The general principle of equality and non-discrimination is a fundamental element of international human rights law.
A useful definition of non-discrimination is contained in Article 1(1) ILO 111, which provides that discrimination includes: ‘Any distinction, exclusion or preference made on the basis of race, colour, sex, religion, political opinion, national extraction or social origin, which has the effect of nullifying or impairing equality of opportunity or treatment in the employment or occupation [?].’ Thus, the right to equal treatment requires that all persons be treated equally before the law, without discrimination. The principle of equality and non-discrimination guarantees that those in equal circumstances are dealt with equally in law and practice. However, it is important to stress that not every distinction or difference in treatment will amount to discrimination. In general international law, a violation of the principle of non-discrimination arises if: a) equal cases are treated in a different manner; b) a difference in treatment does not have an objective and reasonable justification; or c) if there is no proportionality between the aim sought and the means employed. These requirements have been expressly set out by international human rights supervisory bodies, including the European Court (see, e.g.,Marckx v. Belgium), the Inter-American Court (see, e.g,. Advisory Opinion No. 4, para. 57) and the Human Rights Committee (see, e.g., General Comment 18, para. 13 andJacobs v.
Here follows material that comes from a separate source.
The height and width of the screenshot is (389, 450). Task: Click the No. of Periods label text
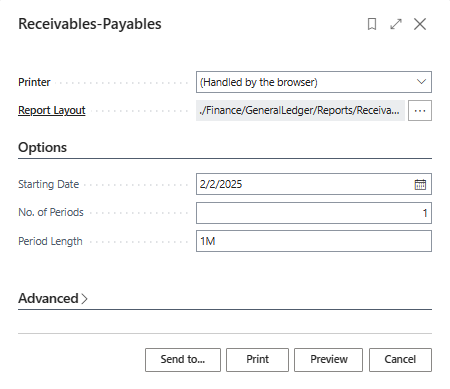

Belgium).
The principle of equality can in certain circumstances require a state to take affirmative action in order to diminish or eliminate conditions that cause or help to perpetuate discrimination.
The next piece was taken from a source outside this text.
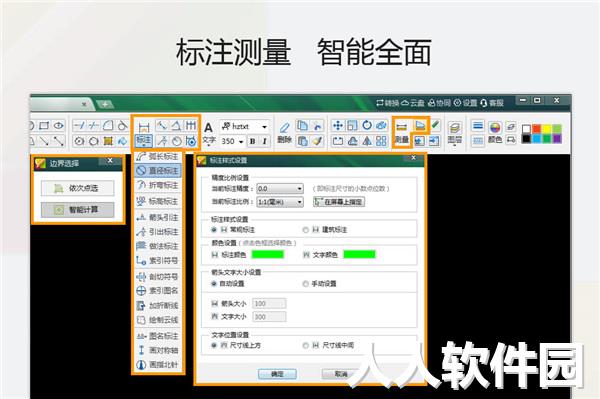Choose 弧长标注 from the annotation list
Screen dimensions: 600x399
coord(158,156)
For centuries, leaders and politicians of all states, even those who do not respect human rights themselves, have cited the Declaration and recognized its values, in spite of current widespread violations of human rights norms across the globe. Articles of national Constitutions worldwide resemble that of the Declaration, often incorporating many of the rights inherent therein. As such, the Declaration had, and still has a remarkable impact on today's societies and states.
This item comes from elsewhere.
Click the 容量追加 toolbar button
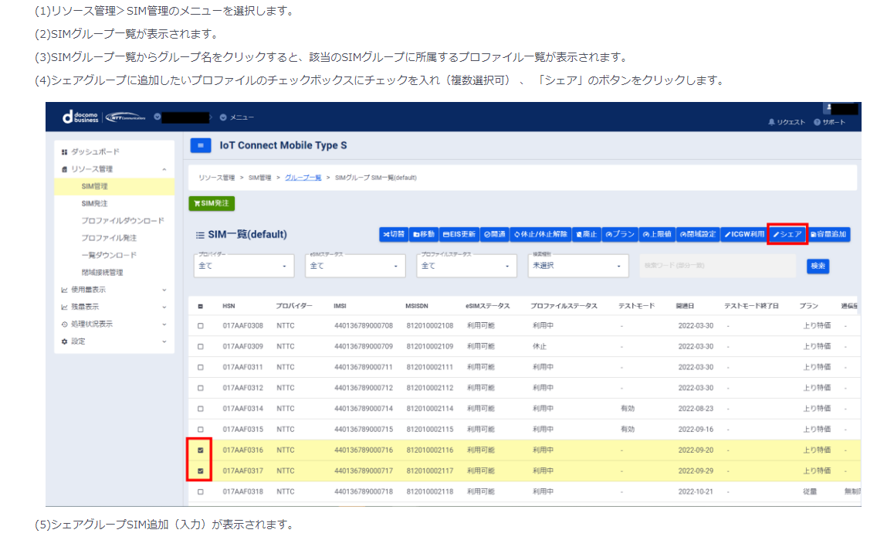The width and height of the screenshot is (877, 540). point(829,234)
Human rights are at the core of international law and international relations. They represent basic values common to all cultures, and must be respected by countries worldwide. Human rights are inalienable fundamental rights to which a person is inherently entitled simply because he or she is a human being. The principle of equality and non-discrimination, as stipulated in Article 2 of the Declaration, is the cornerstone of the human rights protection system, enshrined in every human rights instrument, stipulating that;
"Everyone is entitled to all the rights and freedoms set forth in this Declaration, without distinction of any kind, such as race, colour, sex, language, religion, political or other opinion, national or social origin, property, birth or other status. Furthermore, no distinction shall be made on the basis of the political, jurisdictional or international status of the country or territory to which a person belongs, whether it be independent, trust, non-self-governing or under any other limitation of sovereignty."
PROTECTING THE VULNERABLE
The aim of human rights instruments is the protection of those vulnerable to violations of their fundamental human rights. There are particular groups who, for various reasons, are weak and vulnerable or have traditionally been victims of violations and consequently require special protection for the equal and effective enjoyment of their human rights. Often human rights instruments set out additional guarantees for persons belonging to these groups; the Committee on Economic, Social and Cultural Rights, for example, has repeatedly stressed that the ICESCR is a vehicle for the protection of vulnerable groups within society, requiring states to extend special protective measures to them and ensure some degree of priority consideration, even in the face of severe resource constraints.
This part focuses on groups that are especially vulnerable to abuse of human rights; groups that are structurally discriminated against like women and groups that have difficulties defending themselves and are therefore in need of special protection. Twelve groups are discussed: 1) women and girls; 2) children; 3) refugees; 4) internally displaced persons; 5) stateless persons; 6) national minorities; 7) indigenous peoples 8) migrant workers; 9) disabled persons; 10) elderly persons; 11) HIV positive persons and AIDS victims; 12) Roma/Gypsies/Sinti; and 13) lesbian, gay and transgender people. Clearly this is not an exhaustive list of persons in need of particular protection, as many other groups not discussed in this part suffer from discrimination and oppression.